Mire usted: nadie juzgaría mal que yo viajara a Estados Unidos con unas bolsas de café molido en mi maleta; pero si pusiera en mi equipaje un puñado de hojas de coca, me arriesgaría a pasar varios años en alguna prisión federal. ¿Y cuál es la diferencia entre consumir un té de coca o una taza de café, general McCaffrey? Me atrevo a suponer que ninguna, excepto tal vez por el sabor y el color característico de cada una de esas bebidas; la ingestión de una u otra puede producir un leve estado de exaltación y un pequeño aumento de la energía en quien las consume, y nada más. Claro que si usted aisla la ''sustancia activa'' (expresión de moda por acá) de cada sustancia y la inhala, la come o se la inyecta, puede llegar a una órbita geoestacionaria o a un infarto de miocardio, dependiendo de la cantidad y de las circunstancias. Pero eso ya es otro cantar.

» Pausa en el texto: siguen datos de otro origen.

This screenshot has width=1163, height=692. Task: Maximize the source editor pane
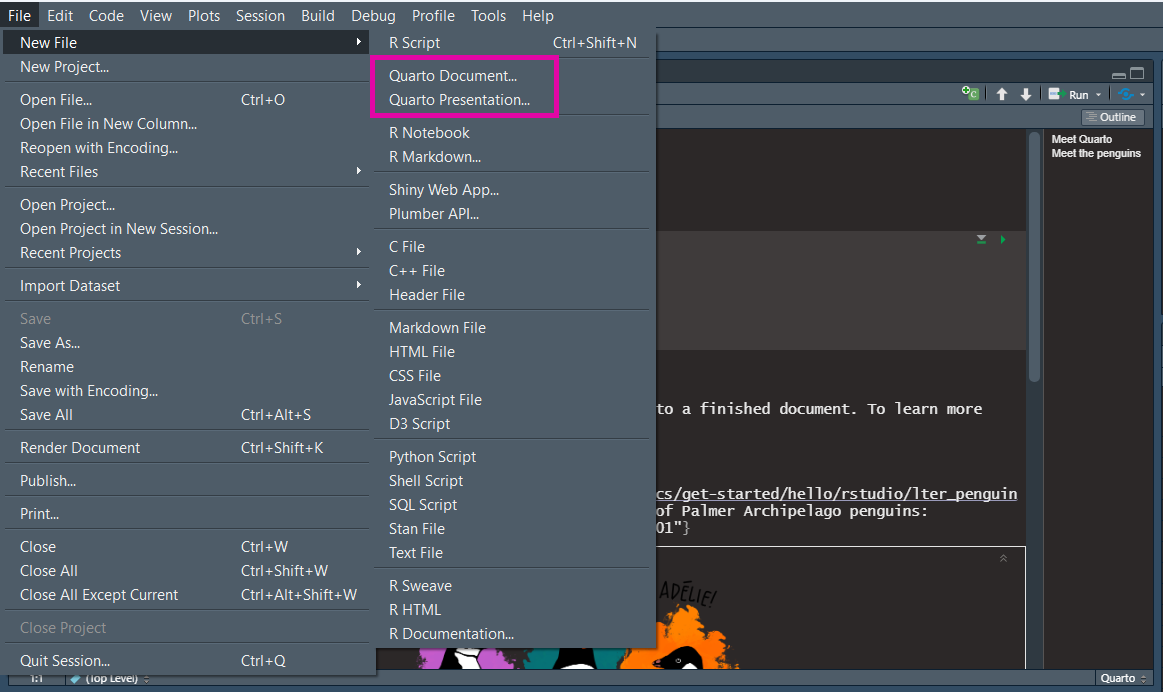click(x=1138, y=74)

Otro dato que podría explicar esta diferencia en la valoración legal de ambas sustancias es que el café es probablemente la droga legal más consumida en Estados Unidos (ahora que el gobierno del que usted forma parte ha proscrito el consumo de tabaco en una buena parte del territorio de la Unión Americana), en tanto que la ingesta de infusión de coca es un hábito de pueblos andinos. En algunos de esos pueblos, concretamente en el altiplano de Bolivia, varios campesinos han muerto y decenas de ellos han resultado heridos porque rechazaban una política de erradicación de cultivos de hoja de coca que usted y su gobierno, general McCaffrey, se empeñan en imponer.

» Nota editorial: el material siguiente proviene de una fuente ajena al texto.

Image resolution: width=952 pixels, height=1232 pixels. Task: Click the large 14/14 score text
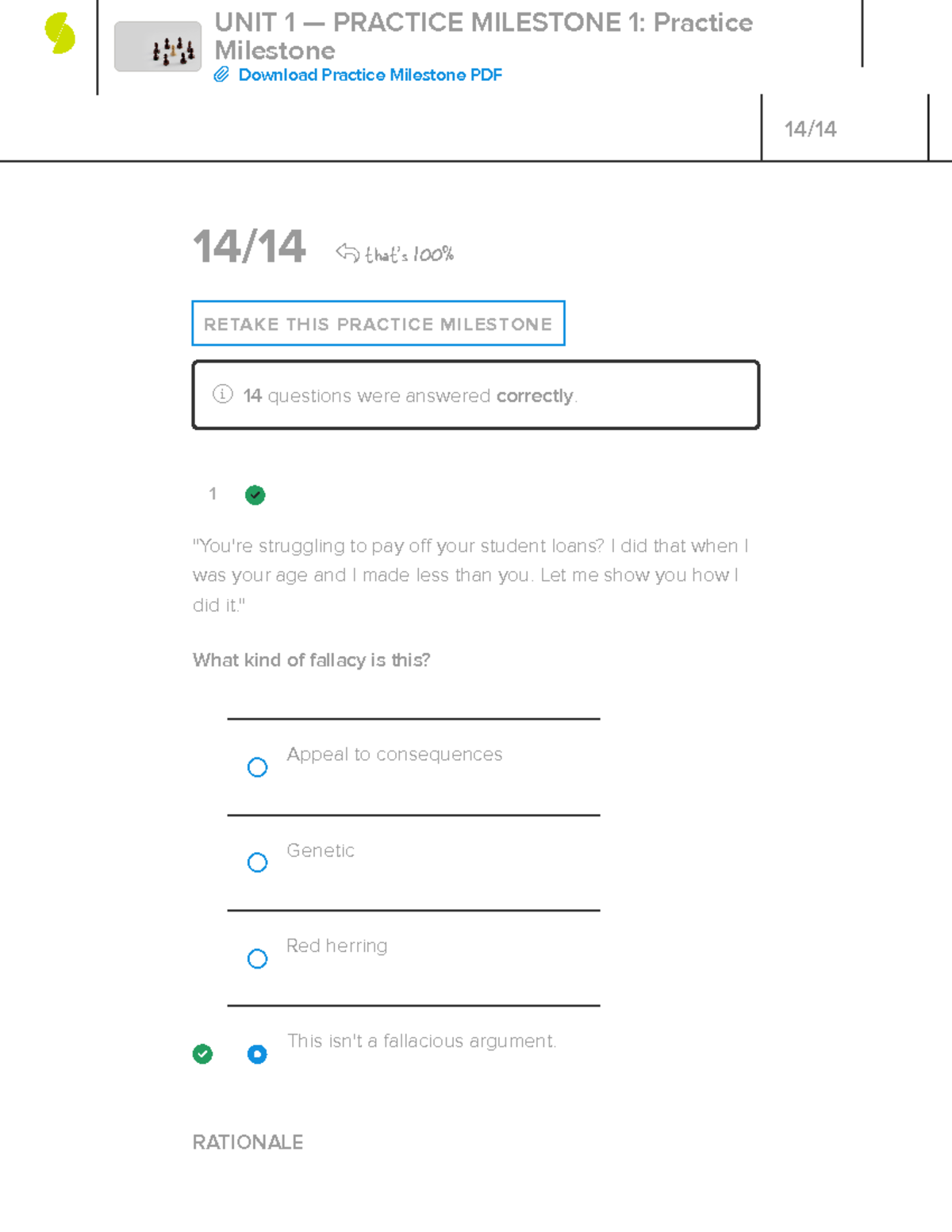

Los disturbios del Chaparé son sólo un botón de muestra de los estragos causados por su política antidrogas. Pero cada día, todos los días, decenas de personas --policías, narcotraficantes, o plomeros o contadores que van pasando-- mueren en América Latina por el afán de ustedes de impedir que algunos ciudadanos estadunidenses pongan un poco de clorhidrato de cocaína en contacto con sus mucosas nasales.

Usted debe saberlo. En la medida en que la economía de las drogas está regida por las leyes del mercado, la reducción de la oferta incrementa los precios y, por consiguiente, las ganancias del narcotráfico. Así, mientras más recursos, agentes, presiones diplomáticas, tecnología de punta, sistemas de detección y radares se destinan a reforzar la prohibición, general McCaffrey, más crecen los márgenes de utilidad de los empresarios dedicados al trasiego de las sustancias ilícitas y mayor es su poder para comprar armas, transportes, conciencias, funcionarios y medios en todos los países que participan en esta expresión infernal de la globalidad económica. En todos, general McCaffrey, incluido el suyo.

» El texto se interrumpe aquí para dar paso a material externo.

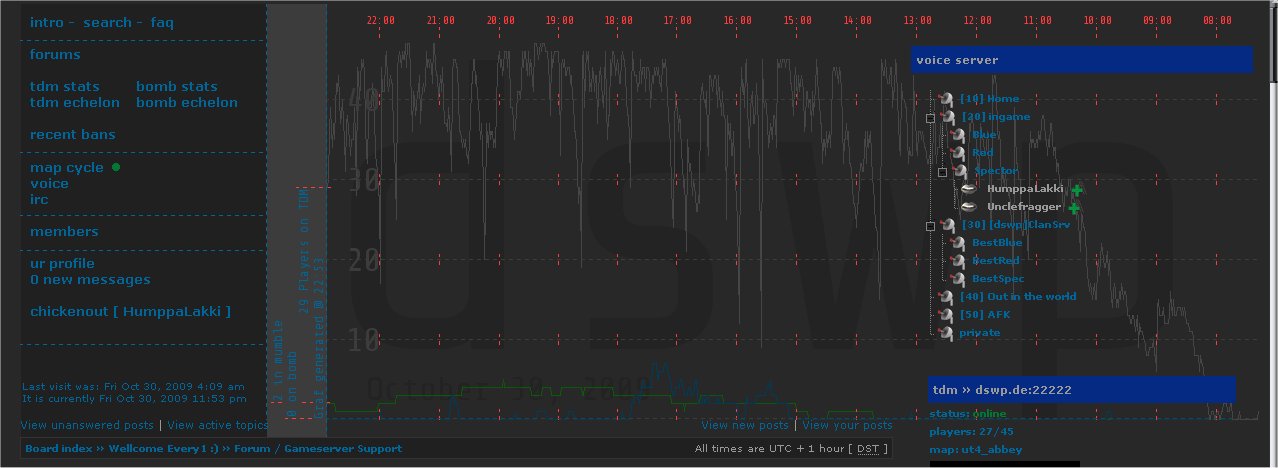This screenshot has height=468, width=1278.
Task: Open the tdm stats page
Action: [x=65, y=87]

Estados Unidos es el mayor consumidor de drogas del mundo y es también el principal impulsor de la insensatez moral de la prohibición. Y sin embargo, general McCaffrey, la sociedad y el gobierno estadunidenses tienen la experiencia histórica necesaria para saber que la ilegalización de las sustancias enervantes está condenada a fracasar como instrumento de control del consumo de drogas y a propiciar vastos y temibles procesos de desintegración social e institucional: ahí está su propia historia de la Ley Seca --ese ensayo de la moral protestante de adoptar reglas más bien islámicas-- y sus nefastas consecuencias.

Es todo, general. Que tenga buena estancia en México.